By Don Clark
Intel makes a lot of money from selling chips, but few markets are as lucrative as processors for server systems. The company on Tuesday announced its latest move to turn a potential threat to that franchise into an opportunity.
The issue is the rise of what the industry calls “micro servers,” powered by inexpensive, power-sipping processors that were originally targeted at cellphones rather than machines running in computer rooms. Such machines are a response to the fact that electricity bills, and space, are more pressing issues in many data centers than performance.
Many companies are talking about the hardware trend–particularly ARM Holdings and companies that use its chip designs, which are the norm in many mobile devices.

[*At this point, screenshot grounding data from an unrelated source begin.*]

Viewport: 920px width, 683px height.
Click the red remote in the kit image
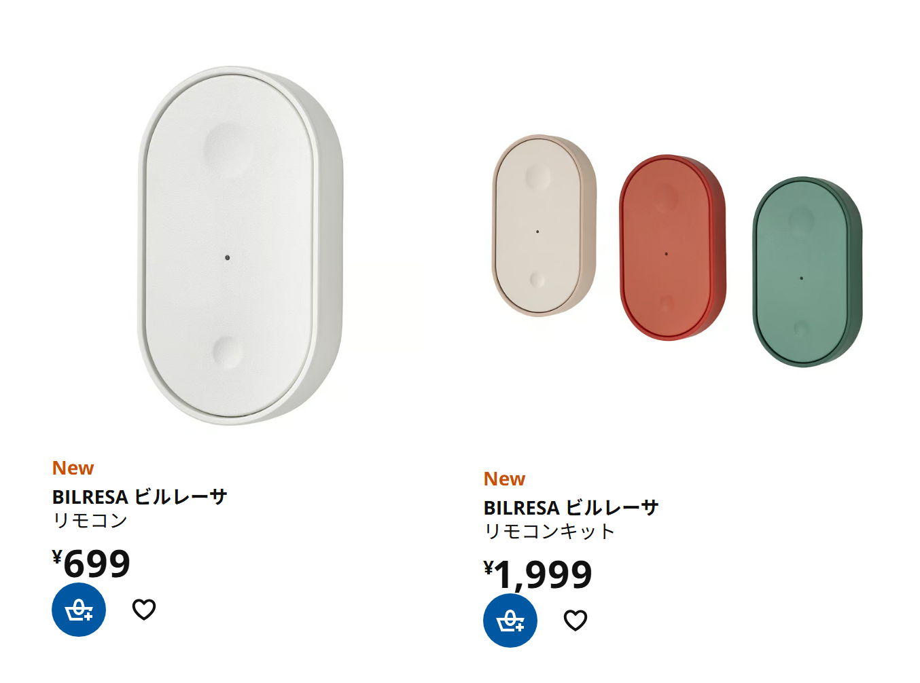click(x=671, y=248)
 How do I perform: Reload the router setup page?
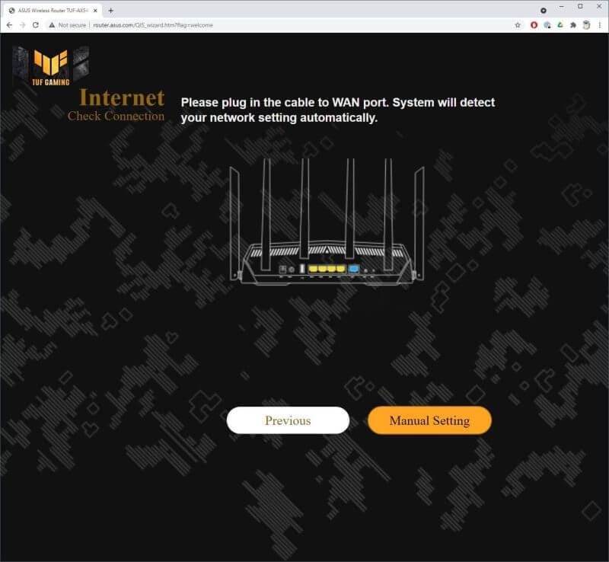pos(36,25)
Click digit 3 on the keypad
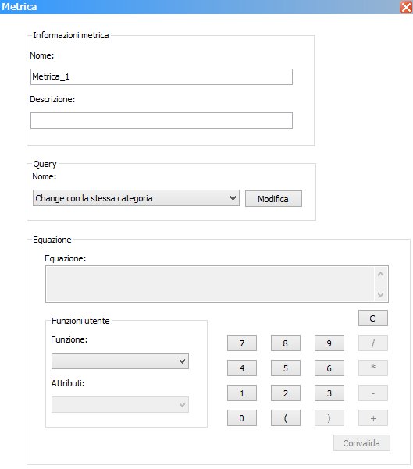Image resolution: width=413 pixels, height=469 pixels. (x=329, y=393)
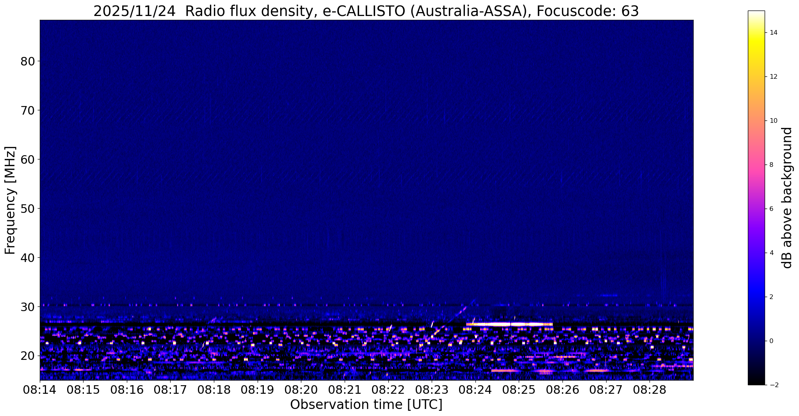Screen dimensions: 799x416
Task: Click the 20 MHz frequency tick label
Action: pyautogui.click(x=27, y=356)
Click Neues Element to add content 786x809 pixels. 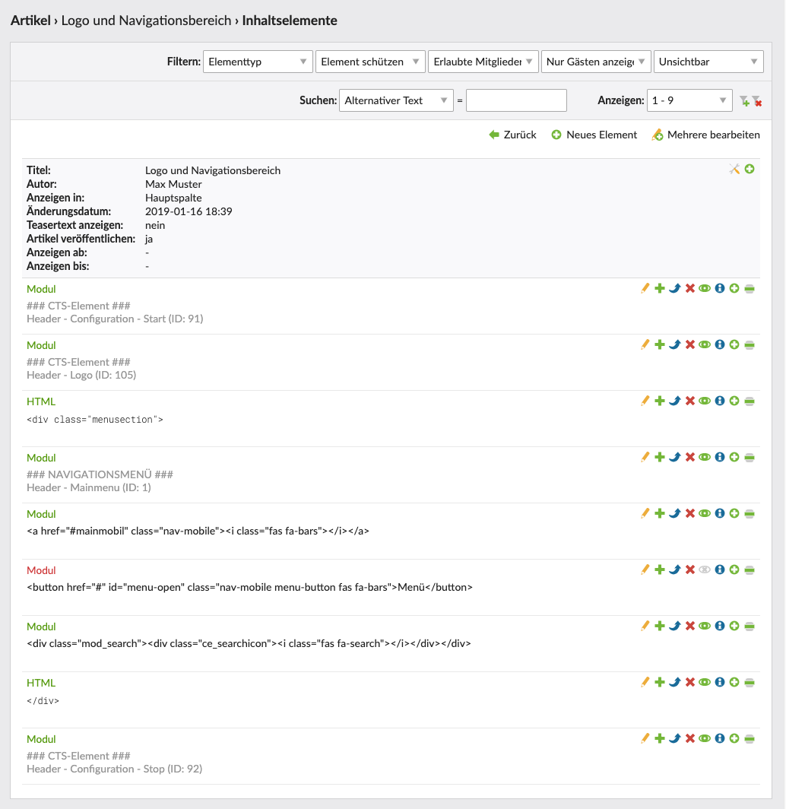click(594, 135)
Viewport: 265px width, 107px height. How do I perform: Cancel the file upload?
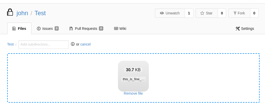tap(85, 44)
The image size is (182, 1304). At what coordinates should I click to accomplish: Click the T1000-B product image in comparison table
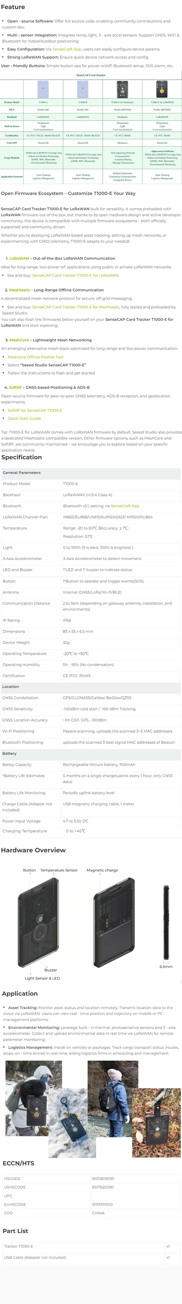pos(83,89)
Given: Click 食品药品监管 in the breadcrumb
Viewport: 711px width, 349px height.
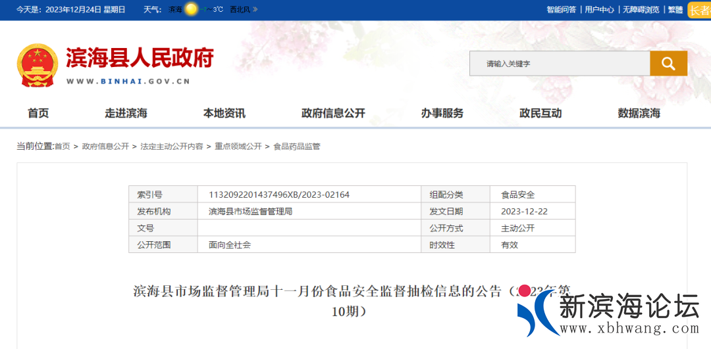Looking at the screenshot, I should click(297, 147).
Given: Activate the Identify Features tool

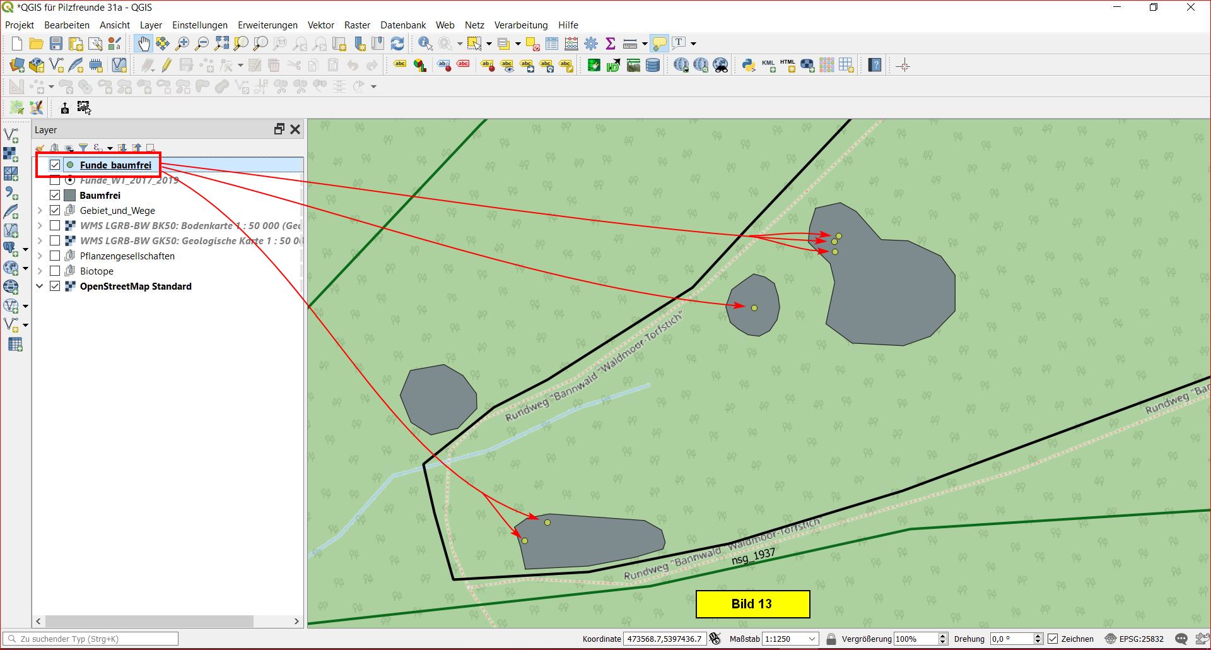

Intel, as widely expected, unveiled a new product targeted specifically at micro servers that is based on the Atom chip line–which was first sold in portable PCs called netbooks line and is now also targeted at smartphones. It draws just six watts of power, compared to 17 watts for the most power-efficient model of its Xeon server chip line. The company said 20 products already are being designed using the new “system on a chip,” the Atom S1200.
The company asserts that Intel will have a series of advantages over ARM entrants. Not least of which is the fact that its products are based on the x86 design that is the foundation of most existing server software. In addition, the Atom chip has support for other features server users like, including a 64-bit capability that allows chips to exploit more memory.
But Intel, of course, is quick to make the case that micro servers using Atoms are good for some chores but not others, so its more widely used Xeon chips will remain just as popular as they have ever been.
“Whatever the workload is, it will run best on Intel architecture,” said Diane Bryant, the Intel vice president who runs its server chip business, at a briefing in San Francisco.
There are financial implications for which servers customers choose, of course. The new Atom product line starts at $54 each; there are Xeon models that range from several hundred dollars to more than $4,000.
But Ms. Bryant made the case that typical micro server deployments can be a very good business for Intel, too. A refrigerator-sized server rack packed with 560 of the new Atom processors would yield about $35,800 in revenue to Intel, the company says. A similar rack would fit about a fifth as many Xeon chips, while amount to $32,900 in revenue to Intel.
Which chores are best for the Atom? Imagine, Ms. Bryant suggested, a small business that uses a company to host its website, but doesn’t get much traffic. An Atom-powered micro server would work fine for that. But another company that gets a lot of transactions through their website might need the Xeon, she said.
One person with a different perspective on the issue is Andrew Feldman, who helped pioneer the micro server market as CEO of SeaMicro, which was purchased by Intel rival AMD. His operation still sells systems using both Intel Atom and Xeon chips, and plans to add models with AMD server chips as well as ARM processors.
Feldman scoffs at recent Intel suggestions that the company was an active early proponent of micro servers. “It’s simply untrue,” he said. “We encountered rather significant pushback when we set out to build Atom-based servers.”
He added: “To their credit, they learned. They realized how important this market is.”
Feldman is betting, however, that ARM-based servers also will play an important role in the micro server market. One reason is that, in his view, Intel is limiting the potential reach of Atom-based servers by restricting the amount of memory they can address, which ARM will not do.
Another is that he expects ARM will remain lower in power consumption than Intel, despite the latter’s improvements in that area–just as the lower-performance ARM parts have far outsold Intel for smartphones and tablets. “We know what direction that went,” he said.